The typical, mid to large scale, contemporary organization is subject to pressures from legislative compliance in conjunction with security concerns and the search for best practice to find a way to best manage and monitor the use of company data. Legislation such as Sarbanes-Oxley or the European Data Directives puts the onus on publicly traded organizations to protect the integrity of data that contributes to the production of their financial reporting. It is difficult to be compliant if there is unrestricted access to data, or there are silos of data which are not integrated within the organisation. The use of technologies such as Dropbox allows individuals and departments to bypass the IT departments to distribute data in the cloud, resulting in a lack of a cohesive data management strategy across the enterprise. At the same time, the requirement for data to be used to produce usable information has increased in priority. The challenge to the Compliance Officer is how they can implement controls over data proliferation without reducing service to the user departments.
In particular, big data poses a big challenge for regulatory compliance. The big data compliance stakes could be critical for industries such as finance and health care that are subject to tight regulatory standards. The compliance challenge posed by big data is not just its sheer volume, but its complexity and lack of consistent structure. The key to ensuring compliance in dealing with big data is to track down and isolate the compliance-sensitive portions of that data e.g. those that compromise anonymity. As one compliance and security expert, Jon Heimerl, said, "big data stores are leading organizations to not worry enough about very specific pieces of information."
Most companies consist of a number of departments each of which needs to use data from a different perspective. As a result of this segmentation, data can be duplicated, errors can proliferate, money can be wasted and decisions are often made without access to the information embedded in the data available. Joined-up thinking is difficult without joined-up data to base it on.
Agility DataBroker allows a company to specify what subset of data is required, where that data goes, who may access it under what circumstances and to combine that data with other data sources so that meaningful information can be extracted. Silos of information, in different forms, focused on specific functions can be collated through Agility DataBroker, and made available to users based on service agreements which enforce access policies. Data becomes available in a usable form by those who need access to it within the policies defined by the data owners. These policies can address all aspects of access, and can be maintained dynamically within the software. Agility DataBroker can be initially used for integrating as few as two silos of information, but can scale to enterprise-wide use.
Many companies have inflexible legacy systems that impede data integration as well as silos of information stored in the cloud. Agility DataBroker can be used to extract data from the heterogeneous data sources, clean it, collate it, analyse it and distribute the resultant meaningful information to those users who need it, in the form that they require.
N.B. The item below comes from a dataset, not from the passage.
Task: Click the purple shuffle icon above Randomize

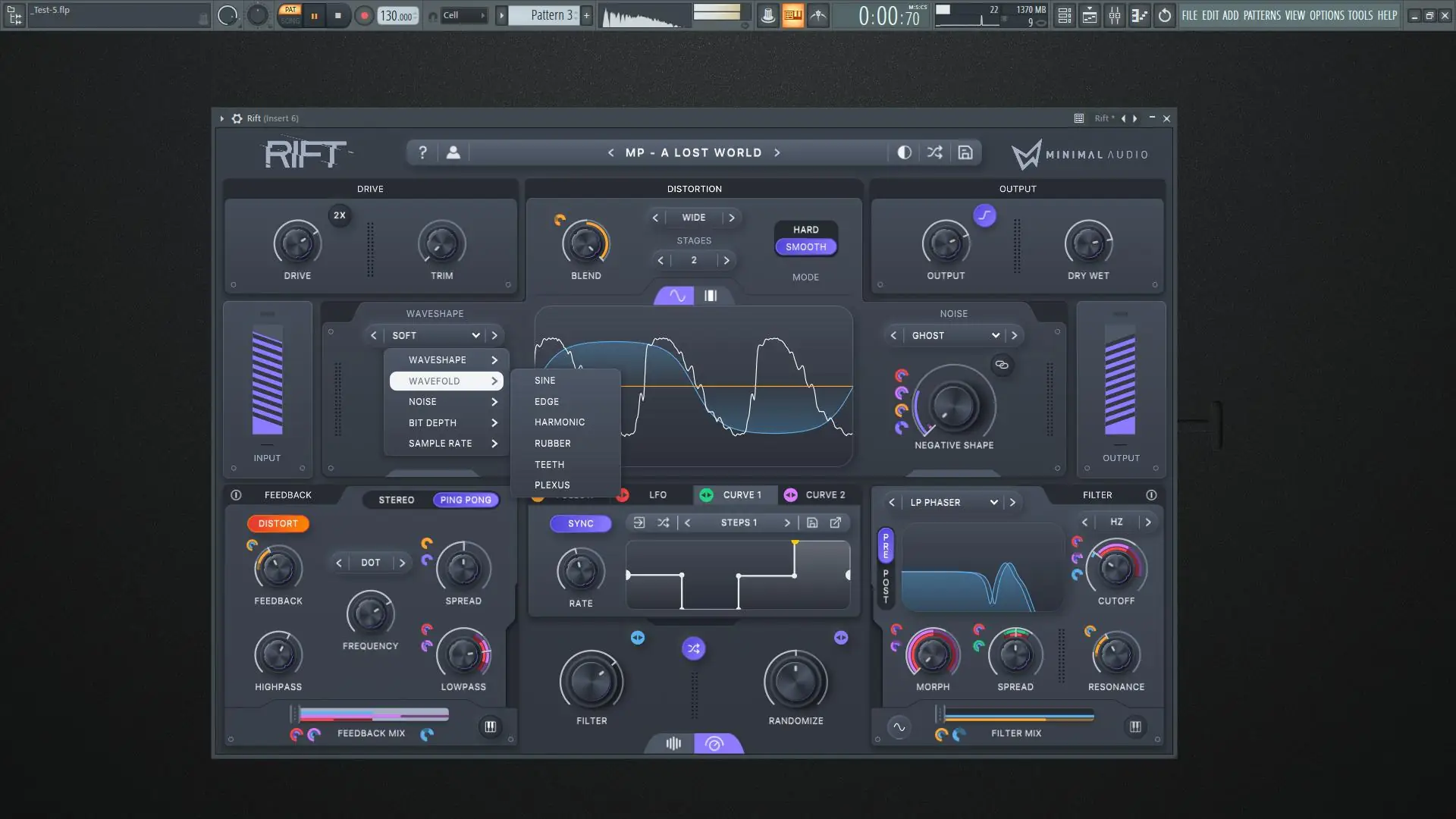Action: pyautogui.click(x=693, y=648)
Data can be cross-checked or combined with external data sources to better extract meaningful information. In a world where the amount of data is growing faster than it can be used, Agility DataBroker provides a mechanism to improve services, cut down on waste, and generate information that is meaningful and usable. Applications such as Dropbox can be integrated into the environment so that user departments do not bypass compliance strategy while retaining the flexibility of using the cloud where desirable.
No matter where the data is stored, or in what format, Agility DataBroker can be used to extract the data, clean it, combine it with other data sources, analyse it and present it to users in accordance with strictly enforced but dynamically customisable policies that implement the service agreements dictated by legislation, governance and good practice.
Agility DataBroker is a framework that allows an organization to unlock the value of data through its controlled consolidation, analysis and distribution. Agility DataBroker allows for data to be extracted from any combination of data sources, whether they sit in the Cloud or locally, under strictly enforced, but dynamically changeable service agreements which govern its use and deployment.